EXERCISES:
• a. Answer these about the Alastair Greene concert write-up, one line each:
(i) For how long has the writer been following Greene and his music?
(ii) How many miles did the writer drive to see Greene perform live?
(iii) Who sometimes passes over the Denver metro area, according to the write-up?
• b. Summarize the Alastair Greene concert write-up in two sentences.

DOCUMENT SEGMENT:
Alastair Greene – Thursday, February 9, 2023 – Knuckleheads Saloon, Kansas City, MO

Alastair Greene

If there’s any artist more appropriate than Alastair Greene to be featured in the first installment of our new Cover Them There to Bring Them Here series, I don’t know who it would be.  Greene might just be the most immensely talented blues artists you’re not familiar with.  I’ve been following him and his music for nearly 12 years, but I finally had to drive 600 miles, to Kansas City, MO, to get to see him perform live. Let me tell you… it was worth the trip.

But let’s take a step back.  What, you might ask, is this Cover Them There to Bring Them Here thing?

Denver’s live music scene is amazing.  But as amazing as it is, we still sometimes get passed over by touring artists and bands.  It’s not intentional, as far as we know ?.  But for whatever reason(s), artists and bands end up playing somewhere close by, but they skip over the Denver metro area.

RECORD LIST:
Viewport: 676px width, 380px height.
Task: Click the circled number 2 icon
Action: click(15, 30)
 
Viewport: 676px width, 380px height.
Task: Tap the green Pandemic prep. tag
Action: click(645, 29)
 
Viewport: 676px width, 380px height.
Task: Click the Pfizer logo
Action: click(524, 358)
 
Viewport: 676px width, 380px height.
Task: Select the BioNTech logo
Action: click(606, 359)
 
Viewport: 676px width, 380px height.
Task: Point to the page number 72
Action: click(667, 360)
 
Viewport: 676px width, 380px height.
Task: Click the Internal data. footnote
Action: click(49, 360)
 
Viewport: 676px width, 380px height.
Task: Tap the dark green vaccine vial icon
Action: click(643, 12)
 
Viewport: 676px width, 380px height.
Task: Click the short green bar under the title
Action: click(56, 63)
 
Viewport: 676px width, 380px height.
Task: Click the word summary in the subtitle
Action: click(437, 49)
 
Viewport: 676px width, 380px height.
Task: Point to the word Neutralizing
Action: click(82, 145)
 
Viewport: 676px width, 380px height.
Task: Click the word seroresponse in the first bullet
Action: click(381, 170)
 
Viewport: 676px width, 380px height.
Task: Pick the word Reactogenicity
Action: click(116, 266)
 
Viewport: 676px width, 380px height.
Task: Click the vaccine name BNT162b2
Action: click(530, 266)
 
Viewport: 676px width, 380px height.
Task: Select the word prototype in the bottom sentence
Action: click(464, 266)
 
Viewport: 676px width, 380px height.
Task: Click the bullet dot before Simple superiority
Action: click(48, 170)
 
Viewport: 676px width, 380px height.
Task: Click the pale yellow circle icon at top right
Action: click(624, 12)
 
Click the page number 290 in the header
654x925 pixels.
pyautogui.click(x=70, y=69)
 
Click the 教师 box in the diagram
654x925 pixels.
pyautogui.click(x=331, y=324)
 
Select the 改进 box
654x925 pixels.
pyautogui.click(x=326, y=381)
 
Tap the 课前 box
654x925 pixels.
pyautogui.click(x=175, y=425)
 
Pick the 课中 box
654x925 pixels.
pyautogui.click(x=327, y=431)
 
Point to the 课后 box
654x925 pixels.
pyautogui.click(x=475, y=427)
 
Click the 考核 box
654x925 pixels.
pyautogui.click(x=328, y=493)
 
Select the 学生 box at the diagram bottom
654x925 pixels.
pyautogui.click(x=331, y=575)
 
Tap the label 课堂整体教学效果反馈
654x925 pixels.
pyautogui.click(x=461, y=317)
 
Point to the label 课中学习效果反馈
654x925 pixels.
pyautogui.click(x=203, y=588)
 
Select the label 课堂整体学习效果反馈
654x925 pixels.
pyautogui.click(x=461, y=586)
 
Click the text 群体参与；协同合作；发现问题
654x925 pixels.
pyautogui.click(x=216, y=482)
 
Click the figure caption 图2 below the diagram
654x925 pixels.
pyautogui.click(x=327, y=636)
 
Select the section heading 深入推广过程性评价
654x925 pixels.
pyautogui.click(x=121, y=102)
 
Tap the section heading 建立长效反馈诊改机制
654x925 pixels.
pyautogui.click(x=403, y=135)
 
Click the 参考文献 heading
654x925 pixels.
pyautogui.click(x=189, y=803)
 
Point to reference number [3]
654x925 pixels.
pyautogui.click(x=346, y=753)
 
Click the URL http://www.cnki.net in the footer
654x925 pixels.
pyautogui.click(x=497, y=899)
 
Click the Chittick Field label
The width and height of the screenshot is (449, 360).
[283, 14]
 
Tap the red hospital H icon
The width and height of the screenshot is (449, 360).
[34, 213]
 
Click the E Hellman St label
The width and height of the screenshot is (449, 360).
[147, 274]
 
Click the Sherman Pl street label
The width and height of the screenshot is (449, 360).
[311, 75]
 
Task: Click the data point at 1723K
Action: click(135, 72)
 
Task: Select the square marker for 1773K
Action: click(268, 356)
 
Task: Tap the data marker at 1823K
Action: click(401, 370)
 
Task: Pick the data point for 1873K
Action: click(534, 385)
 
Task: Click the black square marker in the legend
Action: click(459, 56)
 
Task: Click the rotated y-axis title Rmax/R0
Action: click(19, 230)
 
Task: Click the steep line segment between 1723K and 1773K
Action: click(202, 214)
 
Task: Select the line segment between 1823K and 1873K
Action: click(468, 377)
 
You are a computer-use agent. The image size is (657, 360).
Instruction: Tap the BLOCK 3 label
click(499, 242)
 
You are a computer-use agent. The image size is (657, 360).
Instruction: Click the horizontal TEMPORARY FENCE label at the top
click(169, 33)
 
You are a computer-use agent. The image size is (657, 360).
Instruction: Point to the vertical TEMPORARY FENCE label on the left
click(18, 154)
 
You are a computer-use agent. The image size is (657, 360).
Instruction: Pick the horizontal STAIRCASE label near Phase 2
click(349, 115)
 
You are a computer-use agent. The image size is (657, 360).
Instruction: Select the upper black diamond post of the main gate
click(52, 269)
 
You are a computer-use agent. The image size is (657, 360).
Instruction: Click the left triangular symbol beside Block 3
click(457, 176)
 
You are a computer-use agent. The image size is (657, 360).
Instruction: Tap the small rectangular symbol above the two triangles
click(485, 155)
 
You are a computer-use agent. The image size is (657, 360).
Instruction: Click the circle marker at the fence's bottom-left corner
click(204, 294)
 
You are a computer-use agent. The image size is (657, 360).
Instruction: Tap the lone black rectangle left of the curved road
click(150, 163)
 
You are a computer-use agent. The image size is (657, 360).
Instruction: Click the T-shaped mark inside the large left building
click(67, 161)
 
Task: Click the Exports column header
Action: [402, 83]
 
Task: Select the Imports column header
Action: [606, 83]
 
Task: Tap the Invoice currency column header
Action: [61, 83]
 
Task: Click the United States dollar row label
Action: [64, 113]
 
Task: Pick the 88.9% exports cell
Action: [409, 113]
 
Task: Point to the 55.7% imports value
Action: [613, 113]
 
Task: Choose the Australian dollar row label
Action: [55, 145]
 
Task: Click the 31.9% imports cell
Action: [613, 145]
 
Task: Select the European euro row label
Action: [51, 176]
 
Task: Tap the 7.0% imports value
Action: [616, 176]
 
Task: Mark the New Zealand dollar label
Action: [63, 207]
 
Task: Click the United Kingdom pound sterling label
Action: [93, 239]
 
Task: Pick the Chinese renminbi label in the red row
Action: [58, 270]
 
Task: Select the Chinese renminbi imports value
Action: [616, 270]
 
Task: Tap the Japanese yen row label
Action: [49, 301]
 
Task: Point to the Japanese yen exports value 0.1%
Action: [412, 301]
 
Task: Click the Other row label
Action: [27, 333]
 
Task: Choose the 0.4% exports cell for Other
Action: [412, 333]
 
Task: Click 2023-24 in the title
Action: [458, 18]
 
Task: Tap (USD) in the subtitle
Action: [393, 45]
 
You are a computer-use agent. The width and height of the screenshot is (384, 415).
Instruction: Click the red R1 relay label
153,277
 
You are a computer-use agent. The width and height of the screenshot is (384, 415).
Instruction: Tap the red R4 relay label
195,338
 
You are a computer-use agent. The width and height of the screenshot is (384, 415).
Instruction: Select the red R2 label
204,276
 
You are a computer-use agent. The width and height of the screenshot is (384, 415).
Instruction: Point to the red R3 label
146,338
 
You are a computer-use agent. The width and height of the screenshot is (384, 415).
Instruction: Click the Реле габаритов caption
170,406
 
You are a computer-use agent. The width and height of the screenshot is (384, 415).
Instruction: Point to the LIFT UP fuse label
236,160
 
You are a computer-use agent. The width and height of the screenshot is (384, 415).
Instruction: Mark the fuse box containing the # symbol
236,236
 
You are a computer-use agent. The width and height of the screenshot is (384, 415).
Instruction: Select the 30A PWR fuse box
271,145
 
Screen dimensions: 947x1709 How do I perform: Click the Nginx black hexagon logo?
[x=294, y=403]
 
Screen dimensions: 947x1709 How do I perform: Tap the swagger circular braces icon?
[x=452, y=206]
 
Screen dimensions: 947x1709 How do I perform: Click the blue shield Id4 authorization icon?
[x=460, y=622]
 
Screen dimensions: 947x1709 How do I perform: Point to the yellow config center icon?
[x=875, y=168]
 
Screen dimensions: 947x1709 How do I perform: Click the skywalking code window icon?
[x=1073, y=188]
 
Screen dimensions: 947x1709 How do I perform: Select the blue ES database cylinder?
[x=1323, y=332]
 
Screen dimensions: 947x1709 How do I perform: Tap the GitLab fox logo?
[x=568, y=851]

TASK RESULTS:
• a.
(i) Nearly 12 years.
(ii) 600 miles.
(iii) Touring artists and bands.

• b. The writer calls Alastair Greene an immensely talented blues artist, features him first in the new Cover Them There to Bring Them Here series, and says the 600-mile drive to Kansas City, MO, to see him live was worth it. The series responds to Denver's amazing live music scene sometimes being skipped by touring artists and bands who play nearby but not in the Denver metro area.